取り組む課題 1: 認知症の診断についての文章によると、認知症の専門医はどこで探せますか。
取り組む課題 2: 認知症の診断についての文章から、「認知症かどうかを調べる場合、どの科で、どのように診断していくのかを説明します。」を含む語句で始まり「広い科で診察を行っています。」で終わる部分を、一字一句変えずに抜き出して示しなさい。

抜粋本文:
* * * * *
認知症かどうかを調べる場合、どの科で、どのように診断していくのかを説明します。
認知症の診断はどの科で行っているのか
認知症を扱っている科は病院によって違いますが、分かりやすい例で言えば「物忘れ外来」などの名前が付いています。その他にも「精神科」「脳神経内科」「神経内科」「老年病科」「認知症科」「老年内科」など幅広い科で診察を行っています。
大事なことは「認知症の専門医」のいる病院に行くことです。普通の病院の医師では認知症の知識がないために他の病気と勘違いする可能性もあります。認知症の専門医は「日本認知症学会」で探すことが出来ます。
次に認知症の診断方法についてお話ししていきます。認知症の診断は大きく分けて3つの項目に分かれています。
1つ目は問診
医師が認知症が疑われる人とその家族に対して問診を行い、
「いつから、どのような症状が出てきているのか?」
「日常生活を送るにあたってどのような事で困っているのか?」
「食事や睡眠や運動などどのような生活を送っているのか」
「持病を持っているのか(飲んでいる薬は何か)」
などを聞きます。
2つ目はテスト
医療機関によって内容が違いますが、多くの病院では改定長谷川式簡易知能評価スケールやMMSEで認知症のテストを行います。テストでは記憶力や見当識など幅広い項目をチェックします。
改定長谷川式簡易知能評価スケールやMMSEについては「よく使用される認知症テストは2種類。長谷川式簡易知能評価スケールとMMSE」で詳しく説明していますので、こちらをご参考にしてください。
* * * * *
参考情報:
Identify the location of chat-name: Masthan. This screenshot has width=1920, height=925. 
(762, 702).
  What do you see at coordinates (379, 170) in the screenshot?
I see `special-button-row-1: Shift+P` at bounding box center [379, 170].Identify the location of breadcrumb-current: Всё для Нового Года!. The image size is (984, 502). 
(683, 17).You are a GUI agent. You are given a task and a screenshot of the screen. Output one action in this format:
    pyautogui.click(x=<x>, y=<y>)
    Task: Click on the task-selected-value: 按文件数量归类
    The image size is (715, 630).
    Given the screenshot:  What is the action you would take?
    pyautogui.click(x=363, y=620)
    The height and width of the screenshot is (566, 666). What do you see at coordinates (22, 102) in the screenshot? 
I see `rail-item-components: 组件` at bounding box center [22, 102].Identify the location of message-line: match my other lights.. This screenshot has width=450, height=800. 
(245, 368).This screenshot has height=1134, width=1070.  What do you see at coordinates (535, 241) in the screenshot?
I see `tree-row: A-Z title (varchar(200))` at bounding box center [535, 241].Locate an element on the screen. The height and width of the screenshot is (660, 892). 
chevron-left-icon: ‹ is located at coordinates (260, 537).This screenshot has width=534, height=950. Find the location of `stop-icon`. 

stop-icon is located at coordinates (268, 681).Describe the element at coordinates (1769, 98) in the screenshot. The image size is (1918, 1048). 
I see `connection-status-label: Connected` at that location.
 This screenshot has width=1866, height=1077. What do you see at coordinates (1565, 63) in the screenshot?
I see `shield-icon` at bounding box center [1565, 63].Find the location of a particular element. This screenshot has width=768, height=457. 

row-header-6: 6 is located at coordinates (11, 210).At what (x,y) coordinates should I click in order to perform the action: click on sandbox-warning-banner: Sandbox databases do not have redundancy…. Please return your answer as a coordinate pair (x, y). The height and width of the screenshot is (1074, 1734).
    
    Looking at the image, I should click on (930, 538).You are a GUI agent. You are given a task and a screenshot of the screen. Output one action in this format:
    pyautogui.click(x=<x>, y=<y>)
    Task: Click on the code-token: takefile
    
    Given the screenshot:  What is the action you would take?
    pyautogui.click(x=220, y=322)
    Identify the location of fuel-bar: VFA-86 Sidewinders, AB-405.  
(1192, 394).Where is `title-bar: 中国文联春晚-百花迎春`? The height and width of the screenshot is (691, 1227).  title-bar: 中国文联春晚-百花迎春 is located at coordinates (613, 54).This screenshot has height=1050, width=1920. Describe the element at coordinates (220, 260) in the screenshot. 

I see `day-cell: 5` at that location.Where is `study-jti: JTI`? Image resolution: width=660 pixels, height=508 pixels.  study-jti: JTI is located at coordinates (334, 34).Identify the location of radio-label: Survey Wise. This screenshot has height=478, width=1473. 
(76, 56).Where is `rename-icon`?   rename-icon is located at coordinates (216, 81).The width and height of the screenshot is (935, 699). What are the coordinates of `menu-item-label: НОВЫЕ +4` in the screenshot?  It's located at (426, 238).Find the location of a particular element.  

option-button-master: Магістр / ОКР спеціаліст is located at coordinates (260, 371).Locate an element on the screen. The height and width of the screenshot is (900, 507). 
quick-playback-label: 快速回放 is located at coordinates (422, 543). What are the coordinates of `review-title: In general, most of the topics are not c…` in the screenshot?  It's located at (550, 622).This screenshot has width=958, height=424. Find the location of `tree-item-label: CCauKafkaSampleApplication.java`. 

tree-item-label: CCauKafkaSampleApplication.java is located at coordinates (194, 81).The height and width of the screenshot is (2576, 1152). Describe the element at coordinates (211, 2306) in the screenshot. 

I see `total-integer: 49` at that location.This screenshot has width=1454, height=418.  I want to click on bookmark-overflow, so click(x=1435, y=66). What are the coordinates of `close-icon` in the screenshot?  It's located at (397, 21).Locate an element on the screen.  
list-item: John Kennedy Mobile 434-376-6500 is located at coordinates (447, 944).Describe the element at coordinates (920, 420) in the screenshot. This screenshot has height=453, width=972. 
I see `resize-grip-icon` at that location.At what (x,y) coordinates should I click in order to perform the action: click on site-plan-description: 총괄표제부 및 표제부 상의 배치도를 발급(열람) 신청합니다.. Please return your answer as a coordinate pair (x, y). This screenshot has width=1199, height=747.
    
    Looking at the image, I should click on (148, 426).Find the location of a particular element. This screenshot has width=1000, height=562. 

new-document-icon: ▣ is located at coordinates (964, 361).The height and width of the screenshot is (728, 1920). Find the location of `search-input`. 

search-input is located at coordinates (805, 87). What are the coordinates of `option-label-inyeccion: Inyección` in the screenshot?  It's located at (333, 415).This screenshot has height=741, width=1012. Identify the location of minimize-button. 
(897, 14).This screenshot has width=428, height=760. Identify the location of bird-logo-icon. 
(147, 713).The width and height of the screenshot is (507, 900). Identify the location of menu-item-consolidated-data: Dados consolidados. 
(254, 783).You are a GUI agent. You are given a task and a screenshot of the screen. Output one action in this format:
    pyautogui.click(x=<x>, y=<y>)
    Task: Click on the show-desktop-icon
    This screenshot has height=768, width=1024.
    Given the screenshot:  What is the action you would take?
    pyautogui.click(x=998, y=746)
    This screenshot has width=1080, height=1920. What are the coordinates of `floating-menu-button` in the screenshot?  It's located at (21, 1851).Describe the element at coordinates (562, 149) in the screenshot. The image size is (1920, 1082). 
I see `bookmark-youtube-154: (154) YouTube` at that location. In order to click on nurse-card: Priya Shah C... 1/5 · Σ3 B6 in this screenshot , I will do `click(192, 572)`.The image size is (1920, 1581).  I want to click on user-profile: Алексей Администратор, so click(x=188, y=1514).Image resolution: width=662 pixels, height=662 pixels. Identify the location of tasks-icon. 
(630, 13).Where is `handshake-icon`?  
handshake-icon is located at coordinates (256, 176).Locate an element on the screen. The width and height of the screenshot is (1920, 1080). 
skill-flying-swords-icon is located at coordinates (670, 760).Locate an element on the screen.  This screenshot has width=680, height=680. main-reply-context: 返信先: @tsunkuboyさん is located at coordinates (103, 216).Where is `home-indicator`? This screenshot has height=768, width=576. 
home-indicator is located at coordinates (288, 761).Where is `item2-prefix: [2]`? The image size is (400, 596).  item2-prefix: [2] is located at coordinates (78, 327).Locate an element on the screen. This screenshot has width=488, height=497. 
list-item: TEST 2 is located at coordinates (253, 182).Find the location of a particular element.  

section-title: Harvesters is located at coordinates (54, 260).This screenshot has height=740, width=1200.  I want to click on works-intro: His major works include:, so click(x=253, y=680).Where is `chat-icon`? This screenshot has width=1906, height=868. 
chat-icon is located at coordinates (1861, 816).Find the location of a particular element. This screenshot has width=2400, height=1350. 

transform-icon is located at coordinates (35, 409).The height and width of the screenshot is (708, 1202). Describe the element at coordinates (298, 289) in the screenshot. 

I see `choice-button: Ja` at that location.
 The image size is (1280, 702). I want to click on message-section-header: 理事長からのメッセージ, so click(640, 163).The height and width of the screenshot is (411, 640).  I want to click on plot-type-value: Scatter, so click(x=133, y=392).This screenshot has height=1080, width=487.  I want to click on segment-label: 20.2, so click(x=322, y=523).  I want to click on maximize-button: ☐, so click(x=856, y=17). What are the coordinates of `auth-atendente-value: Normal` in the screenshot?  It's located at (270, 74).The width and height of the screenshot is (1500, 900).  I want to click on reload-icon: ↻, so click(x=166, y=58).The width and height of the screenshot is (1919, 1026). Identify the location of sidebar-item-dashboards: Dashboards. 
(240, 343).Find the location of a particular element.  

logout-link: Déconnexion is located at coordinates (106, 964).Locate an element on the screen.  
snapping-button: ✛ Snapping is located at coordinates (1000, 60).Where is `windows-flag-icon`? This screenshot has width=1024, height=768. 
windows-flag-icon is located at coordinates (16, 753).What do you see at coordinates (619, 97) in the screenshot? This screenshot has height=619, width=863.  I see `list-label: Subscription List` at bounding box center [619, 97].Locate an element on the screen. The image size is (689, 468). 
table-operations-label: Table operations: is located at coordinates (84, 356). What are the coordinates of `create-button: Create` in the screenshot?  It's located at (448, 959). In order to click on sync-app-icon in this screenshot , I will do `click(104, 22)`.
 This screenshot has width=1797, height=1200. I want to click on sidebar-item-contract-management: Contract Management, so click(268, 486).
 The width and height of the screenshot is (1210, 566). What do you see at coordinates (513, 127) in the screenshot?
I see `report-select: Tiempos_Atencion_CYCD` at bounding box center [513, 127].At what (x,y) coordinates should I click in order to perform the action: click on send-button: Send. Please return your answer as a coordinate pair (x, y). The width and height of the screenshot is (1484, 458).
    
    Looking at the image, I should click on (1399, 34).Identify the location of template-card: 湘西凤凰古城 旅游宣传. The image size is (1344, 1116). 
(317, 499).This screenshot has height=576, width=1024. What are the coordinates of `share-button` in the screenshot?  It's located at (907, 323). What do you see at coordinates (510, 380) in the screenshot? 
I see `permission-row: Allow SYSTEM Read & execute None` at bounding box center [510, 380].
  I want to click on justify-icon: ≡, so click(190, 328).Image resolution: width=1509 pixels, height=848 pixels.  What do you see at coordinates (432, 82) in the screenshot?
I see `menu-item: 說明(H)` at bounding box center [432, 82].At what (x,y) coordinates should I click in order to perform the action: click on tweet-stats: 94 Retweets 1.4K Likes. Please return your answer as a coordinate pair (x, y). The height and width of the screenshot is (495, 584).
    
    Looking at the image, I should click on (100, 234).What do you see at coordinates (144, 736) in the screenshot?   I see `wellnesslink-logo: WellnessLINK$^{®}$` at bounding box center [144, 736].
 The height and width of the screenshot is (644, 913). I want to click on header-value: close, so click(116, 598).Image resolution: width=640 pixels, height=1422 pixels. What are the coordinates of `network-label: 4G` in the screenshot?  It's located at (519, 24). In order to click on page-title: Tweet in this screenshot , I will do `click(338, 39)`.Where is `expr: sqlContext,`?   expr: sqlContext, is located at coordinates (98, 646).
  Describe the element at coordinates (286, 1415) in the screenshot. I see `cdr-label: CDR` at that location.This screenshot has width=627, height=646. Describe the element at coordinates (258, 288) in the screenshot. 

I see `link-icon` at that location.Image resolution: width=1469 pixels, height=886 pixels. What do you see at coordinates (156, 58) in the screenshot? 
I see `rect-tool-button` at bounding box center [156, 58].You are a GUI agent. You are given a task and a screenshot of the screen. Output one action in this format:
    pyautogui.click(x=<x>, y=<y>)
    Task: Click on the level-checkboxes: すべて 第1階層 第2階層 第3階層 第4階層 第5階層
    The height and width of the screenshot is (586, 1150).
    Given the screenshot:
* * * * *
解答 1: 「日本認知症学会」で探すことができます。

解答 2:
認知症かどうかを調べる場合、どの科で、どのように診断していくのかを説明します。
認知症の診断はどの科で行っているのか
認知症を扱っている科は病院によって違いますが、分かりやすい例で言えば「物忘れ外来」などの名前が付いています。その他にも「精神科」「脳神経内科」「神経内科」「老年病科」「認知症科」「老年内科」など幅広い科で診察を行っています。